Twohy semble appartenir à un cinéma de concept, là où le genre commence par une hypothèse claire: un lieu qui enferme, une règle qui se dérègle, une menace qui ne peut pas être nommée sans perdre sa force. Le horreur contemporain fonctionne souvent ainsi. Il ne cherche plus nécessairement des mythologies tentaculaires. Il cherche des dispositifs suffisamment simples pour être compris vite, suffisamment denses pour continuer à travailler après la projection.
Cette économie exige de la précision. Un mauvais film de concept explique sa règle, puis l'applique mécaniquement. Un bon film la laisse contaminer tous les niveaux: espace, son, comportement, durée. Chez Twohy, l'intérêt critique se trouve dans cette possibilité de contamination. Le spectateur doit sentir que le monde du film ne revient jamais à son état initial, même lorsque l'action paraît limitée. L'angoisse n'est pas un décor. Elle devient le mode de fonctionnement de l'image.
Le voisinage du science-fiction éclaire aussi cette logique. Beaucoup de récits récents de peur naissent à l'endroit où la technologie, l'environnement ou les systèmes sociaux cessent d'être neutres. La science-fiction n'a pas besoin de vaisseaux pour rejoindre l'épouvante. Elle peut se loger dans un protocole, un écran, une contrainte matérielle, une architecture qui traite les humains comme des variables. Twohy semble pouvoir travailler ce point de contact entre spéculation et malaise.
Dans les années 2020, ce croisement est devenu central. Les spectateurs vivent dans un monde saturé de dispositifs invisibles, de surveillances banales, de dépendances techniques. L'horreur n'a plus à inventer entièrement ses pièges. Elle peut simplement déplacer un peu ceux que nous acceptons déjà. Un cinéaste comme Evan Twohy gagne à être regardé sous cet angle: que fait-il d'une règle? Comment la rend-il sensible? Jusqu'où laisse-t-il le spectateur respirer?

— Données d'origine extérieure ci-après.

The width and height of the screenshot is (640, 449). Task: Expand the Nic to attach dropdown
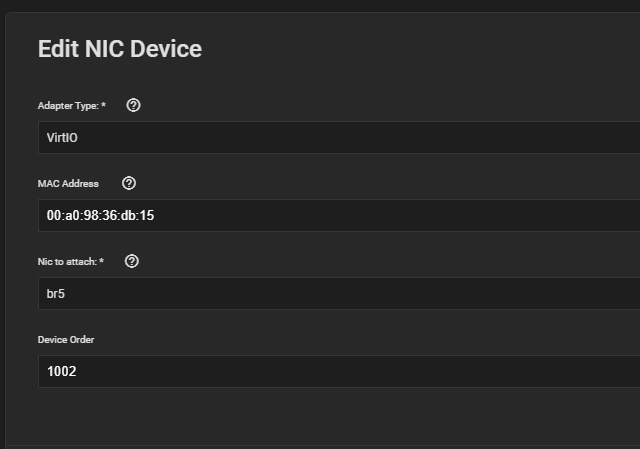340,293
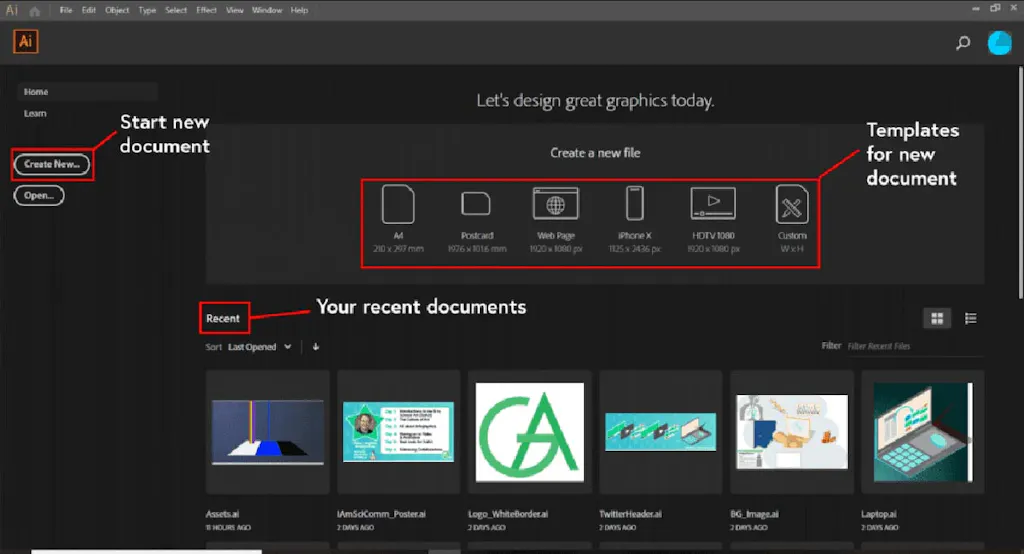Screen dimensions: 1024x554
Task: Pick the Web Page preset icon
Action: click(556, 205)
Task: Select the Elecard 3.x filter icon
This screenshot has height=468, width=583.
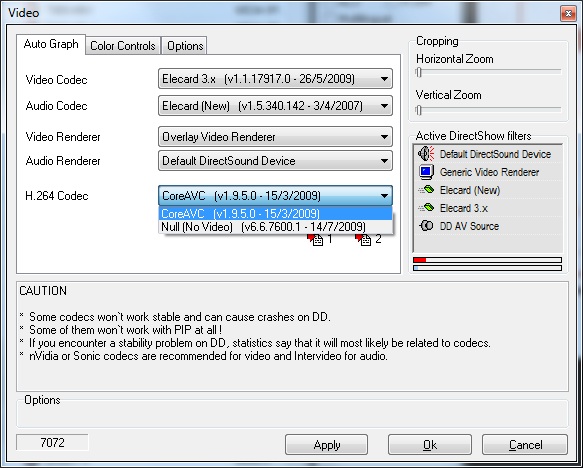Action: coord(426,208)
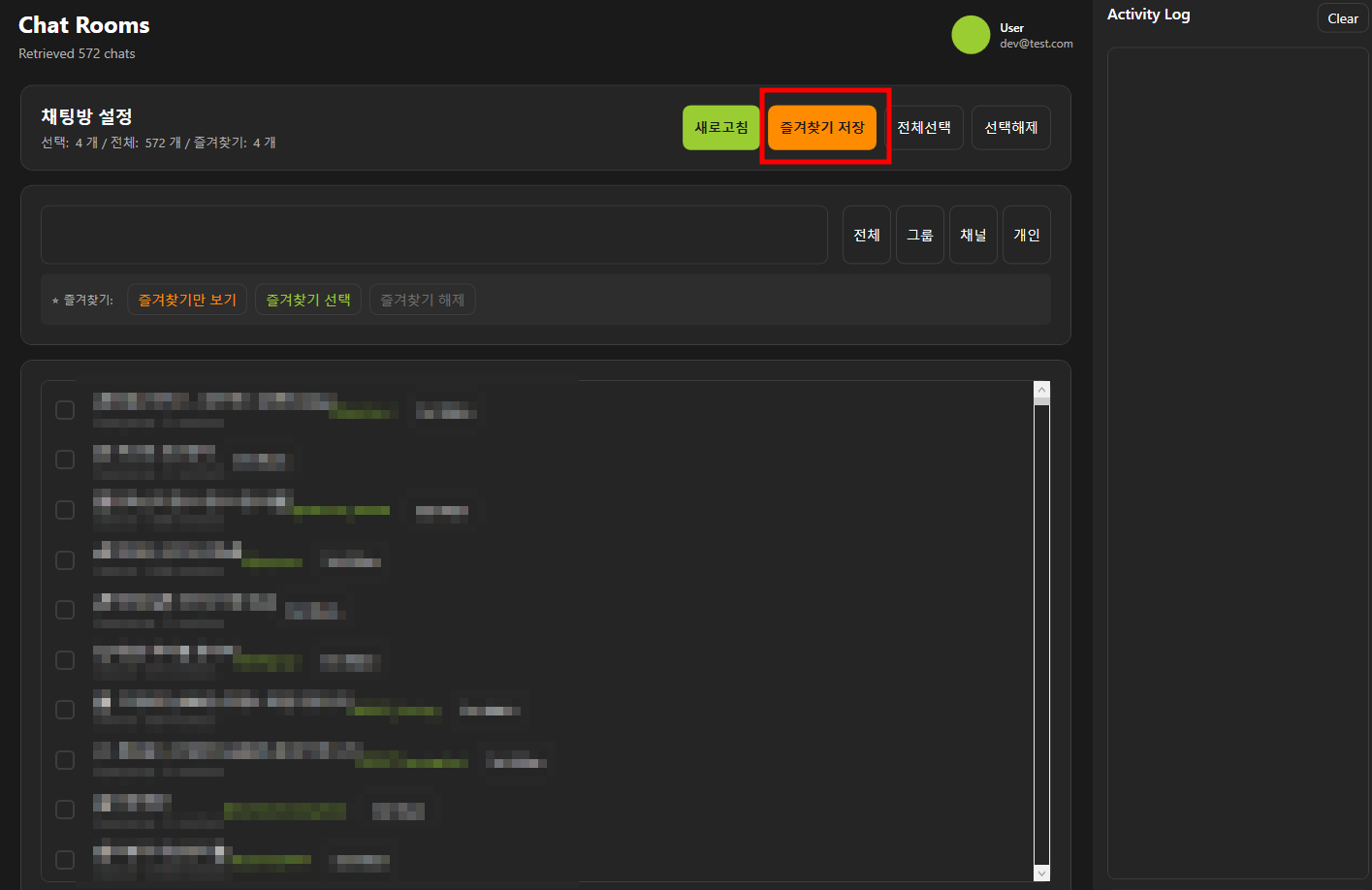Click the scroll up arrow of chat list
This screenshot has width=1372, height=890.
click(1042, 390)
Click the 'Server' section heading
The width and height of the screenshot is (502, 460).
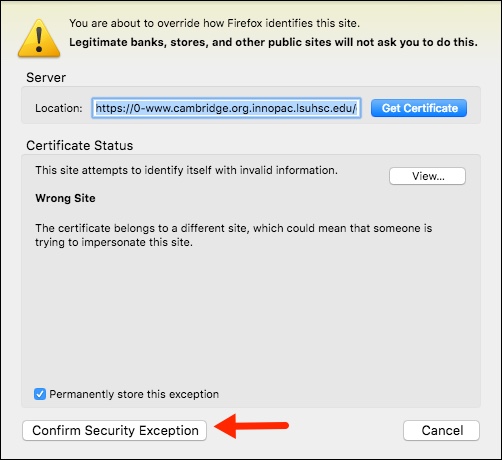point(46,78)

Le crédit unique dans CaSTV n'est pas une faiblesse documentaire. Il indique une présence en cours d'émergence dans le paysage du genre. Une plateforme spécialisée a précisément pour rôle de ne pas attendre que les carrières soient déjà validées par les circuits dominants. Elle conserve les objets qui signalent une énergie, une intuition, une façon d'aborder la peur. Twohy appartient à cette mémoire des premiers gestes.

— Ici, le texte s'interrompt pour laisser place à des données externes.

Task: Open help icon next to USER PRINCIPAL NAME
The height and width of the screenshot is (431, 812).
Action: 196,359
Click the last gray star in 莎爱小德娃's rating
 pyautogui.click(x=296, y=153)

Son cinéma, tel qu'on peut l'aborder ici, doit donc être mesuré à sa capacité d'organiser une menace claire sans l'aplatir. La peur la plus efficace naît souvent d'une règle que le spectateur comprend, mais dont il ne connaît pas encore toutes les conséquences. C'est dans cet intervalle que le genre respire. Evan Twohy y trouve sa place: non comme une figure déjà stabilisée, mais comme une signature attentive au pouvoir d'une idée bien serrée.